▸ DATASET EXCERPTS
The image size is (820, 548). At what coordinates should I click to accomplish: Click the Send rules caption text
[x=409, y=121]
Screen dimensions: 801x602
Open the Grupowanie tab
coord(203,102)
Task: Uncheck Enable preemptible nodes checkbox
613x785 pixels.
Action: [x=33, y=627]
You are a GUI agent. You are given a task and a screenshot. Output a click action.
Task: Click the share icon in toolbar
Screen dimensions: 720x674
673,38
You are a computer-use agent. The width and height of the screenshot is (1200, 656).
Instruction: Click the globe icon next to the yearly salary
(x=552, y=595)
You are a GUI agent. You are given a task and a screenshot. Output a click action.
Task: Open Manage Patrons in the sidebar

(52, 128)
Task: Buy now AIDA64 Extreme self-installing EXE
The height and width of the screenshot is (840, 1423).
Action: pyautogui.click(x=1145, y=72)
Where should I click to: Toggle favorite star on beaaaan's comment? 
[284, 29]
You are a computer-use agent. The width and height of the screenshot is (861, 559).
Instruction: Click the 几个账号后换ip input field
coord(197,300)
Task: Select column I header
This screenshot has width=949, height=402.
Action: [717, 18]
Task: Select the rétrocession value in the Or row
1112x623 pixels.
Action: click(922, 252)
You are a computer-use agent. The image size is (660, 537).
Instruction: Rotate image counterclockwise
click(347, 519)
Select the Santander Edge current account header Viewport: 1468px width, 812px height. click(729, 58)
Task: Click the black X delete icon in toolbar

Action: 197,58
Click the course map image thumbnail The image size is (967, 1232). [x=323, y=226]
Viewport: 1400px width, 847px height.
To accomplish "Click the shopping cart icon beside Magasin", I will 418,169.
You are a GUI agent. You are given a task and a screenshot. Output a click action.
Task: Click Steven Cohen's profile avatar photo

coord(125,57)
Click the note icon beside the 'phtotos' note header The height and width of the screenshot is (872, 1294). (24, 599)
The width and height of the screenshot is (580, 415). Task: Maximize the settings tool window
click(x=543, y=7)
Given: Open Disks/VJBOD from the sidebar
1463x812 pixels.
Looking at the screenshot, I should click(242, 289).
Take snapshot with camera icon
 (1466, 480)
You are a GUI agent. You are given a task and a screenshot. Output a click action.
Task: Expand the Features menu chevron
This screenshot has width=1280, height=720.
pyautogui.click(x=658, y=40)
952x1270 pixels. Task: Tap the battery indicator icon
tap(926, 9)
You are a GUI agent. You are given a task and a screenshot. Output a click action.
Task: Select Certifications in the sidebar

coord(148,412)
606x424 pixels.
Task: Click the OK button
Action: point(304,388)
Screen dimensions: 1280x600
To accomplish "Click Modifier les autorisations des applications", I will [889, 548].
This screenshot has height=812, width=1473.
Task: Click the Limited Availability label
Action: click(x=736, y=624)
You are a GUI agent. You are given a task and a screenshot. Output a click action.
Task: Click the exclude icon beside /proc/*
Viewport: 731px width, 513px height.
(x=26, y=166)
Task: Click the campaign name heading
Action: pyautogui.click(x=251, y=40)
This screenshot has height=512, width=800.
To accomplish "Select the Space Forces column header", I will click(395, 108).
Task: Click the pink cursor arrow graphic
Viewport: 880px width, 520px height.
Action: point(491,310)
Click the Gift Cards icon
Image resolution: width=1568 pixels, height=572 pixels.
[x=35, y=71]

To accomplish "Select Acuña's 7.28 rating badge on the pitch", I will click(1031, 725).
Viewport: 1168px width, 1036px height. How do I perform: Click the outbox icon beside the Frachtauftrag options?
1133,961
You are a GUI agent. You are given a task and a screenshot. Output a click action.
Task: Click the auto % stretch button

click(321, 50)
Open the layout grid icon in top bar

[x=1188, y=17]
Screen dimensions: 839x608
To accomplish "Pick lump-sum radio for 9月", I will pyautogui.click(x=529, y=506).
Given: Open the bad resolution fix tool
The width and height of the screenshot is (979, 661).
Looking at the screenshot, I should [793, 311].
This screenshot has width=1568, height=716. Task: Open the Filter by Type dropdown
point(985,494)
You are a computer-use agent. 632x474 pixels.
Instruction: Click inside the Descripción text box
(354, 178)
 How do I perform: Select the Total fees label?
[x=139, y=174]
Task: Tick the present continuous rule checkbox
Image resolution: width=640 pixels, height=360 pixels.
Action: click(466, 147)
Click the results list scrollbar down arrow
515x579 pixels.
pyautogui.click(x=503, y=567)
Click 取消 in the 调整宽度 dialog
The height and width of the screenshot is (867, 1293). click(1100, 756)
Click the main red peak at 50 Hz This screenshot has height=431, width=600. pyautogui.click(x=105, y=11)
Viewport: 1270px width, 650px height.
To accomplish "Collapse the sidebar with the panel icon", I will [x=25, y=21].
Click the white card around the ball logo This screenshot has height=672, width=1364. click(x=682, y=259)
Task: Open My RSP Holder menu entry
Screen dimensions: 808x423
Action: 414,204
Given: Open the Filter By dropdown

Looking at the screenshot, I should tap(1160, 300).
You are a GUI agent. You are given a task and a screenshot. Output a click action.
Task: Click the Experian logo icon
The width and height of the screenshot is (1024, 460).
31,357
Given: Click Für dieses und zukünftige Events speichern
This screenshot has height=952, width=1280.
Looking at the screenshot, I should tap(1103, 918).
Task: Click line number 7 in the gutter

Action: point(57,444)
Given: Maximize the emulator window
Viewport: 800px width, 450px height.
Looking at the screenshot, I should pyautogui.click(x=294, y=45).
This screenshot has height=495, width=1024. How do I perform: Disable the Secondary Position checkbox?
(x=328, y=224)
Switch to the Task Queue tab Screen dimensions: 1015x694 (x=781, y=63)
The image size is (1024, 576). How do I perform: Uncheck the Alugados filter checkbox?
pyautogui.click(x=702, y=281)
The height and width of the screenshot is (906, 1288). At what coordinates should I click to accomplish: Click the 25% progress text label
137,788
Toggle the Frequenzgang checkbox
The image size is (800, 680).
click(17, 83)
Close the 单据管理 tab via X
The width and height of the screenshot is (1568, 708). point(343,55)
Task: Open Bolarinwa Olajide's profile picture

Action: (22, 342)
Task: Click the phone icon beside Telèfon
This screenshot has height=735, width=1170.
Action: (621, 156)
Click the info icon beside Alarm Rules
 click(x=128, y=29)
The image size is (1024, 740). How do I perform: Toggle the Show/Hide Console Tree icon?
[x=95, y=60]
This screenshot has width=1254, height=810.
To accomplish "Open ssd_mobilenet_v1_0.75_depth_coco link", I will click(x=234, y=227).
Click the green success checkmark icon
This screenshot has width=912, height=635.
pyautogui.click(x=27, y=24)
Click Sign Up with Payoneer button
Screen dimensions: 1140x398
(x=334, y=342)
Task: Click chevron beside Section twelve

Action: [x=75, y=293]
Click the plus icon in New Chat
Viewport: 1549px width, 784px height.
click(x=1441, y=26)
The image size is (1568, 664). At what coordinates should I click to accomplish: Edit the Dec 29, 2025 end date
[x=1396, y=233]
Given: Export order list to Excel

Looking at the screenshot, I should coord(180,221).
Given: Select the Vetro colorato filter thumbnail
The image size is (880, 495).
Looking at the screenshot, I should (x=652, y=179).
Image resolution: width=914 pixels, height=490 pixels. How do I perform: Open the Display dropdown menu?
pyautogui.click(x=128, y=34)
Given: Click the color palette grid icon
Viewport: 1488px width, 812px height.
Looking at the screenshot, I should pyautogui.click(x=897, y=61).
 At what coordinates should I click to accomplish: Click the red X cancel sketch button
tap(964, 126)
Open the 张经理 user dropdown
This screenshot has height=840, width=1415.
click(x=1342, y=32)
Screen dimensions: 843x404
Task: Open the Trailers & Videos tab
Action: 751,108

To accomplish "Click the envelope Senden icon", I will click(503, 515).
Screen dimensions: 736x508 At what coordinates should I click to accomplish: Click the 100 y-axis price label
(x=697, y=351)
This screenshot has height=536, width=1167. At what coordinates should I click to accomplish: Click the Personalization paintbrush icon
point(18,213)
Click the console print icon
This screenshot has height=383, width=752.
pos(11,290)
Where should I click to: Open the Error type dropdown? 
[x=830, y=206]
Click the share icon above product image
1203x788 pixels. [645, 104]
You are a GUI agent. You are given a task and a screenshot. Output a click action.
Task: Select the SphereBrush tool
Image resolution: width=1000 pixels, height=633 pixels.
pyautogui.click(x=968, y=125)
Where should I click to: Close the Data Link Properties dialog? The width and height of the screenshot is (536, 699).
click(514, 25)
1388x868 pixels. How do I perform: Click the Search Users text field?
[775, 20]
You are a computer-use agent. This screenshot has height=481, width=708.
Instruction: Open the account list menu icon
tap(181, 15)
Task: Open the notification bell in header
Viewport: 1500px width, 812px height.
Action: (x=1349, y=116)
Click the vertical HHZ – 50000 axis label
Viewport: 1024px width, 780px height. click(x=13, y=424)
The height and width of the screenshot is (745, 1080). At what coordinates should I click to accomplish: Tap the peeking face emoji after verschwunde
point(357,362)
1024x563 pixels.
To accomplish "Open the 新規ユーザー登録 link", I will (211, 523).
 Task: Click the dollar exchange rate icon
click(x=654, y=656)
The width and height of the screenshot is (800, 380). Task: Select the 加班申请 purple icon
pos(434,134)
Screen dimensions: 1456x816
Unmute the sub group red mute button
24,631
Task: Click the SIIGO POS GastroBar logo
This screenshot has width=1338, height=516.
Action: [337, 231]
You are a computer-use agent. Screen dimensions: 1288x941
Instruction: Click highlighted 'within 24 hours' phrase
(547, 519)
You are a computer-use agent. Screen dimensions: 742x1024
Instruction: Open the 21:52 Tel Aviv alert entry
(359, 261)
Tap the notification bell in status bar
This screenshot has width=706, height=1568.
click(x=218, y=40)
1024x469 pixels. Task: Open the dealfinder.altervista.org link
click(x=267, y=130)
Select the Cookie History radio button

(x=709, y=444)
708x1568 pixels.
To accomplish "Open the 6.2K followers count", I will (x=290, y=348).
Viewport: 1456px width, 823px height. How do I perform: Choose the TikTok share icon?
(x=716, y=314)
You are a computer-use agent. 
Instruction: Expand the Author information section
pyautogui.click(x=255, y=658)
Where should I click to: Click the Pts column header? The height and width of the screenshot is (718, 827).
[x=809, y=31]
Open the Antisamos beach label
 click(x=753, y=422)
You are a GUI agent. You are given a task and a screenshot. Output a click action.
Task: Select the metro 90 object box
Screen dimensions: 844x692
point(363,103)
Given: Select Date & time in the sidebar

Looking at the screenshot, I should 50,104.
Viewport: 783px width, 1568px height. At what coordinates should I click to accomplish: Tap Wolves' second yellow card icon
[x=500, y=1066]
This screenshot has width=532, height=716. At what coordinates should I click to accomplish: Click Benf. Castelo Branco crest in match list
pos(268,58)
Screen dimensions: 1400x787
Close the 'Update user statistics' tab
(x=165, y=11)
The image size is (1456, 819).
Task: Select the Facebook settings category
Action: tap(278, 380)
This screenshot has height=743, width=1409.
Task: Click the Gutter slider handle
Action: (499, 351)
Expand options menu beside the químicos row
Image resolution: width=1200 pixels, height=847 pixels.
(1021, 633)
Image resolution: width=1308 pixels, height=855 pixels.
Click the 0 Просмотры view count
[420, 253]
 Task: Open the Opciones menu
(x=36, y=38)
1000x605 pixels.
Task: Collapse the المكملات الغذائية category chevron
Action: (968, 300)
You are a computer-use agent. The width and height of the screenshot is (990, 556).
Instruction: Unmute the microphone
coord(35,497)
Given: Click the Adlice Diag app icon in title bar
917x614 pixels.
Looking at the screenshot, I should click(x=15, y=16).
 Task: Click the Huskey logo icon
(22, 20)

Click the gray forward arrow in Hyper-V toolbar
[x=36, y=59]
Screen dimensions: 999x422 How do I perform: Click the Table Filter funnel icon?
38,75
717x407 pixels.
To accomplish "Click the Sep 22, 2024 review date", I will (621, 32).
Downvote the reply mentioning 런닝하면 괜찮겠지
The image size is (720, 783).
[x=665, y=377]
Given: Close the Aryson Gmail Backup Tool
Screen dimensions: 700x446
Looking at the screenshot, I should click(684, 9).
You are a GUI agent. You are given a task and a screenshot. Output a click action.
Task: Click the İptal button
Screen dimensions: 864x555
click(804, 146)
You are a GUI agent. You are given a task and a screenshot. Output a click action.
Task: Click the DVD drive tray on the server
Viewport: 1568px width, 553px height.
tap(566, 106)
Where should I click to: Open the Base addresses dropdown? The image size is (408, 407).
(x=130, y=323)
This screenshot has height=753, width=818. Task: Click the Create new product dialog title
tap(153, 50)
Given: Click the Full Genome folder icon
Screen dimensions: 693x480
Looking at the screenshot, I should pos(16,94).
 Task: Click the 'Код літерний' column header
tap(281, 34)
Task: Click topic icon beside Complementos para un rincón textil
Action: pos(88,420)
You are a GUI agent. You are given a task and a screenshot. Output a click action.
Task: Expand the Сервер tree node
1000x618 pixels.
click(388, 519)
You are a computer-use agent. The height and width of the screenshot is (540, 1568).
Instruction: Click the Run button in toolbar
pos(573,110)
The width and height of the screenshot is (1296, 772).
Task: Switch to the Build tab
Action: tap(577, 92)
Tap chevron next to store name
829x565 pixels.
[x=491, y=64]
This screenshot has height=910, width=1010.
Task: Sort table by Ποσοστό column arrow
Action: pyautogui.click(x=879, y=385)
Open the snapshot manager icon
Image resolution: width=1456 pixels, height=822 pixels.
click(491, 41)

▸ TRY IT
Find how many lines in the data above include the string "notification", and give that number alone.

▸ THE ANSWER
2